*GOALS*:
A. Answer these questions about the passage on co-occurrence counts, one answer per line:
(i) What does the score at the heart of these algorithms analyze?
(ii) What is k_11 defined as?
(iii) In the notation used, what does row or column 2 stand for?
B. List every count label the passage on co-occurrence counts defines, each with what it counts.
C. Please carry the passage on co-occurrence counts forward from its last sentence.

— begin EXCERPTED PASSAGE —

What hasn't been well described in the past is just how simple the method really is. In most of the applications above, it is important to find useful features in large amounts of data. The method at the heart of all of these algorithms is to use a score to analyze counts of events, particularly counts of when events occur together. The counts that you usually have in these situations are the number of times two events have occurred together, the number of times that they have occurred with or without each other and the number of times anything has occurred.
To compute the score, it is handy to restate these counts slightly as the number of times the events occurred together (let's call this k_11), the number of times each has occurred without the other (let's call these k_12 and k_21) and the number of times something has been observed that was neither of these events (let's call this k_22). In this notation, I am using row or column 1 to be the event of interest and row or column 2 to be everything else.

— end EXCERPTED PASSAGE —
— begin COLLECTED DATA —

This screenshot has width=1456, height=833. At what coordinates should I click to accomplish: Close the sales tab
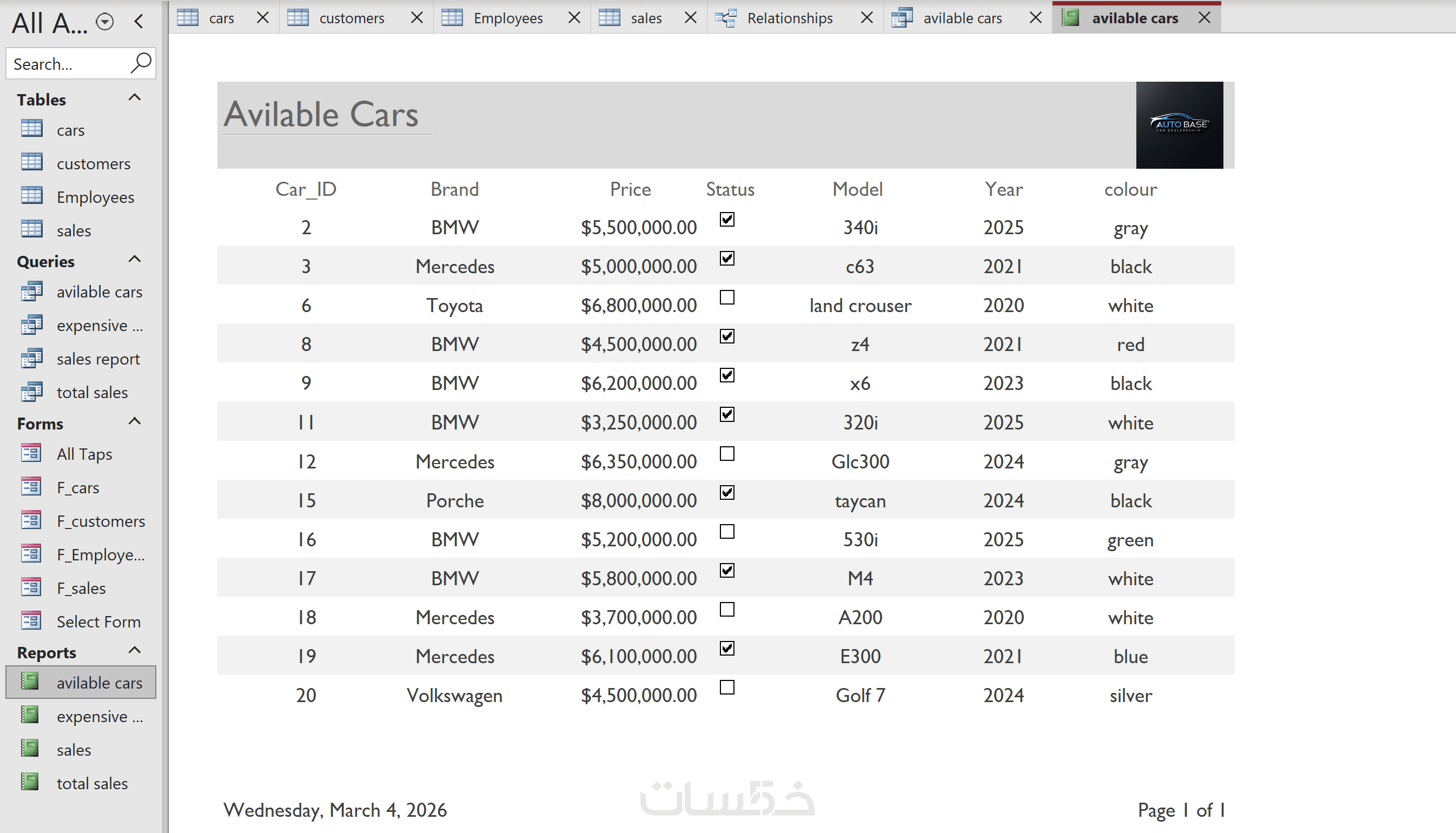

— end COLLECTED DATA —

*EXPECTED ANSWERS*:
A.
(i) Counts of events, particularly counts of when events occur together.
(ii) The number of times the events occurred together.
(iii) Everything else.

B.
- k_11: the number of times the events occurred together
- k_12 and k_21: the number of times each event occurred without the other
- k_22: the number of times something was observed that was neither of these events

C.
Here is the table we need
| Event A | Everything but A | |
| Event B | A and B together (k_11) | B, but not A (k_12) |
| Everything but B | A without B (k_21) | Neither A nor B (k_22) |
Once you have these counts, the hard part is over. Computing the log-likelihood ratio score (also known as G2) is very simple,
LLR = 2 sum(k) (H(k) - H(rowSums(k)) - H(colSums(k)))
where H is Shannon's entropy, computed as the sum of (k_ij / sum(k)) log (k_ij / sum(k)). In R, this function is defined as
H = function(k) {N = sum(k) ; return (sum(k/N * log(k/N + (k==0)))}
The trick with adding k==0 handles the case where some element of k is zero. Since we are multiplying by that same zero, we can drop those terms but it helps not to try to compute the log(0). The java or C versions of this (ask me for a copy) is almost as simple, but not quite as pretty.
So there you have it. Two lines of code and the world is your oyster.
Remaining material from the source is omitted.